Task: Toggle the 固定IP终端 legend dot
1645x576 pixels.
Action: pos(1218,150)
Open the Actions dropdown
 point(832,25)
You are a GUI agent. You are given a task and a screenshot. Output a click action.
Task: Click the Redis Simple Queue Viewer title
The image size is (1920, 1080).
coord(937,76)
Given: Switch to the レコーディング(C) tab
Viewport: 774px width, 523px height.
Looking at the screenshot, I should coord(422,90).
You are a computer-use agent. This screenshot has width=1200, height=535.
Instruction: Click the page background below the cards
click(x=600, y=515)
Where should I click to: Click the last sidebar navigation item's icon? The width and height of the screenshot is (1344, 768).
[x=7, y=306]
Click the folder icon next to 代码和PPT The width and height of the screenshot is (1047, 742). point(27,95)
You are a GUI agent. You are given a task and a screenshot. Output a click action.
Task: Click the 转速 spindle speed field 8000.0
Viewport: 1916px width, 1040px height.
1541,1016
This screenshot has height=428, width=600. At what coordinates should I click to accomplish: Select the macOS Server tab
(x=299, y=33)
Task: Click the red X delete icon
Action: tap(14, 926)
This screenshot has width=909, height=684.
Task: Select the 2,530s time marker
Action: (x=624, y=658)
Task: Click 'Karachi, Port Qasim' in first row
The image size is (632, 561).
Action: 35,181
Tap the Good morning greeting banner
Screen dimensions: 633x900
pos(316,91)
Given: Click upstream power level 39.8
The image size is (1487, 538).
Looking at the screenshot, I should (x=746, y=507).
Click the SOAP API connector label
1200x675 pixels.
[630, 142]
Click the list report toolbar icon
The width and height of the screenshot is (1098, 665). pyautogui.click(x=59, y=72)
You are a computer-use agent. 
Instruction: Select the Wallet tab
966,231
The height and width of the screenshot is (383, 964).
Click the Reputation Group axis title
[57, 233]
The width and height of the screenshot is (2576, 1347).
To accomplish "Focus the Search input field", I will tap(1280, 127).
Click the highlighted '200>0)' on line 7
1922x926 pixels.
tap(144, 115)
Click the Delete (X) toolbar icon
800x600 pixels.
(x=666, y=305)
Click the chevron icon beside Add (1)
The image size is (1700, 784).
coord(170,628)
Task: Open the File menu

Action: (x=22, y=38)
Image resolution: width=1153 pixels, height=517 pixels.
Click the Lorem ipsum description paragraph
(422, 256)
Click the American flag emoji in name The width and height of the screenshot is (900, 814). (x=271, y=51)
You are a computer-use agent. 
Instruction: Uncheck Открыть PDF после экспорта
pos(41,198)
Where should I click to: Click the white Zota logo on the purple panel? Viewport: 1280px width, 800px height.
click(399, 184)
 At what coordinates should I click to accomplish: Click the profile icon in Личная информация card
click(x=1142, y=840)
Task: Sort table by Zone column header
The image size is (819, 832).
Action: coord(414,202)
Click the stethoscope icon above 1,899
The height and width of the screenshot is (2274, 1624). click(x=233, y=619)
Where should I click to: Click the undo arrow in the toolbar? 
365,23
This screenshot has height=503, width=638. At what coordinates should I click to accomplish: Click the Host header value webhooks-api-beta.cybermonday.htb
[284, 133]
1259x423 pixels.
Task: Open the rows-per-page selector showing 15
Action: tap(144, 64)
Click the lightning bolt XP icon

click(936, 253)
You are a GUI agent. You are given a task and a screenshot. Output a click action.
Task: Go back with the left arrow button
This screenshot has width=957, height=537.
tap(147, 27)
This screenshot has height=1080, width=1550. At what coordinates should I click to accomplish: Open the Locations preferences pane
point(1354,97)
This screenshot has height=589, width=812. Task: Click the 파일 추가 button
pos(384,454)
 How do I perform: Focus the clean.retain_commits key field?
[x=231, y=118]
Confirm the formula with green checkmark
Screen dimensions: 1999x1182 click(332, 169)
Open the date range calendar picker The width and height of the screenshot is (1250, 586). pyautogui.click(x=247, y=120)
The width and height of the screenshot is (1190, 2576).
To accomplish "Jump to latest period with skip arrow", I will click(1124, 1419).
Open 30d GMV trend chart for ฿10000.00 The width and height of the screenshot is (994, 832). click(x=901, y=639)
□ □ □ □ □ □ □
PROBLEM -> Update the data so that every "Viewport" becomes "Display", and leave everything else unchanged.

OUTPUT OF THE TASK ->
Task: Toggle the 固定IP终端 legend dot
1645x576 pixels.
Action: pos(1218,150)
Open the Actions dropdown
 point(832,25)
You are a GUI agent. You are given a task and a screenshot. Output a click action.
Task: Click the Redis Simple Queue Viewer title
The image size is (1920, 1080).
coord(937,76)
Given: Switch to the レコーディング(C) tab
Display: 774px width, 523px height.
Looking at the screenshot, I should coord(422,90).
You are a computer-use agent. This screenshot has width=1200, height=535.
Instruction: Click the page background below the cards
click(x=600, y=515)
Where should I click to: Click the last sidebar navigation item's icon? The width and height of the screenshot is (1344, 768).
[x=7, y=306]
Click the folder icon next to 代码和PPT The width and height of the screenshot is (1047, 742). point(27,95)
You are a GUI agent. You are given a task and a screenshot. Output a click action.
Task: Click the 转速 spindle speed field 8000.0
Display: 1916px width, 1040px height.
1541,1016
This screenshot has height=428, width=600. At what coordinates should I click to accomplish: Select the macOS Server tab
(x=299, y=33)
Task: Click the red X delete icon
Action: tap(14, 926)
This screenshot has width=909, height=684.
Task: Select the 2,530s time marker
Action: (x=624, y=658)
Task: Click 'Karachi, Port Qasim' in first row
The image size is (632, 561).
Action: 35,181
Tap the Good morning greeting banner
Screen dimensions: 633x900
pos(316,91)
Given: Click upstream power level 39.8
The image size is (1487, 538).
Looking at the screenshot, I should (x=746, y=507).
Click the SOAP API connector label
1200x675 pixels.
[630, 142]
Click the list report toolbar icon
The width and height of the screenshot is (1098, 665). pyautogui.click(x=59, y=72)
You are a computer-use agent. 
Instruction: Select the Wallet tab
966,231
The height and width of the screenshot is (383, 964).
Click the Reputation Group axis title
[57, 233]
The width and height of the screenshot is (2576, 1347).
To accomplish "Focus the Search input field", I will tap(1280, 127).
Click the highlighted '200>0)' on line 7
1922x926 pixels.
tap(144, 115)
Click the Delete (X) toolbar icon
800x600 pixels.
(x=666, y=305)
Click the chevron icon beside Add (1)
The image size is (1700, 784).
coord(170,628)
Task: Open the File menu

Action: (x=22, y=38)
Image resolution: width=1153 pixels, height=517 pixels.
Click the Lorem ipsum description paragraph
(422, 256)
Click the American flag emoji in name The width and height of the screenshot is (900, 814). (x=271, y=51)
You are a computer-use agent. 
Instruction: Uncheck Открыть PDF после экспорта
pos(41,198)
Where should I click to: Click the white Zota logo on the purple panel? Display: 1280px width, 800px height.
click(399, 184)
 At what coordinates should I click to accomplish: Click the profile icon in Личная информация card
click(x=1142, y=840)
Task: Sort table by Zone column header
The image size is (819, 832).
Action: coord(414,202)
Click the stethoscope icon above 1,899
The height and width of the screenshot is (2274, 1624). click(x=233, y=619)
Where should I click to: Click the undo arrow in the toolbar? 
365,23
This screenshot has height=503, width=638. At what coordinates should I click to accomplish: Click the Host header value webhooks-api-beta.cybermonday.htb
[284, 133]
1259x423 pixels.
Task: Open the rows-per-page selector showing 15
Action: tap(144, 64)
Click the lightning bolt XP icon

click(936, 253)
You are a GUI agent. You are given a task and a screenshot. Output a click action.
Task: Go back with the left arrow button
This screenshot has width=957, height=537.
tap(147, 27)
This screenshot has height=1080, width=1550. At what coordinates should I click to accomplish: Open the Locations preferences pane
point(1354,97)
This screenshot has height=589, width=812. Task: Click the 파일 추가 button
pos(384,454)
 How do I perform: Focus the clean.retain_commits key field?
[x=231, y=118]
Confirm the formula with green checkmark
Screen dimensions: 1999x1182 click(332, 169)
Open the date range calendar picker The width and height of the screenshot is (1250, 586). pyautogui.click(x=247, y=120)
The width and height of the screenshot is (1190, 2576).
To accomplish "Jump to latest period with skip arrow", I will click(1124, 1419).
Open 30d GMV trend chart for ฿10000.00 The width and height of the screenshot is (994, 832). click(x=901, y=639)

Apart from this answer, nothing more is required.